The court convicted Rietumu Banka of money laundering and fined it 80 million euros ($91 million) for facilitating a scam to "democratize" tax evasion among ordinary taxpayers and small businesses in France. The fine amounts to the bank's whole last annual profit. Rietumu was also barred from operating in France for five years.
The presiding judge said the proven amount of money laundered in the scheme was 203 million euros ($232 million) — a "minimum assessment."
But the suspected amount is much higher. Investigators believe Rietumu helped laundering up to 850 million euros ($964 million) from 2008 to 2012 with the complicity of a French financier, Nadav Bensoussan, and his company, France Offshore, court documents show.
The court said the defendants organized "large-scale" tax evasion through offshore companies located in tax havens.
Bensoussan, 38, who once promised "tax haven for all," was sentenced to two years in prison and a fine of 3 million euros ($3.4 million).
Alexandre Pankov, a senior officer at Rietumu, got a suspended four-year prison sentence, and Sergejs Scuka, the bank's representative in France, a one-year suspended term. Most of the 10 other defendants were given suspended prison sentences.
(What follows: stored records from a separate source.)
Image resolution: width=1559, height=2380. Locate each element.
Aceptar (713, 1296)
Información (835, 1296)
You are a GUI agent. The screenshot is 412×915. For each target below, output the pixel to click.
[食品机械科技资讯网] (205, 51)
Rietumu and other defendants were also sentenced to pay a combined 10 million euros ($11.4 million) to the French government in damages.
The defendants and the prosecutor's office have 10 days to appeal the ruling.
Patrick Klugman, lawyer for Rietumu, dismissed the ruling as "baseless and incomprehensible" and said he'll consult with his client whether to appeal.
"I think the court followed an intellectually dangerous line of reasoning, particularly in terms of judicial cooperation," Klugman told The Associated Press. He said Rietumu has always complied with its country's regulations.
Klugman said the penalty given to Rietumu was "very high." He said the lack of cooperation that authorities blamed Rietumu for was due to a "cultural barrier."
In court documents, French investigators noted a lack of cooperation by Rietumu during their five-year investigation, particularly when it came to identifying French customers and their accounts.
During the trial in March, Prosecutor Ulrika Delaunay-Weiss lamented an "obvious shortcoming" in the European regulations that had allowed an EU bank, in this case Rietumu, to carry out criminal activities in France while being out of reach of French regulators because it was being overseen by Latvian authorities.
In delivering the ruling, Presiding Judge Benedicte de Perthuis said the bank couldn't ignore the "fraudulent" origin of the funds.
"It was part of its business strategy in France," she said.
While the bank has argued it complied with anti-money laundering regulations in Latvia, Delaunay-Weiss said Rietumu was able to take advantage of flaws in European legislation.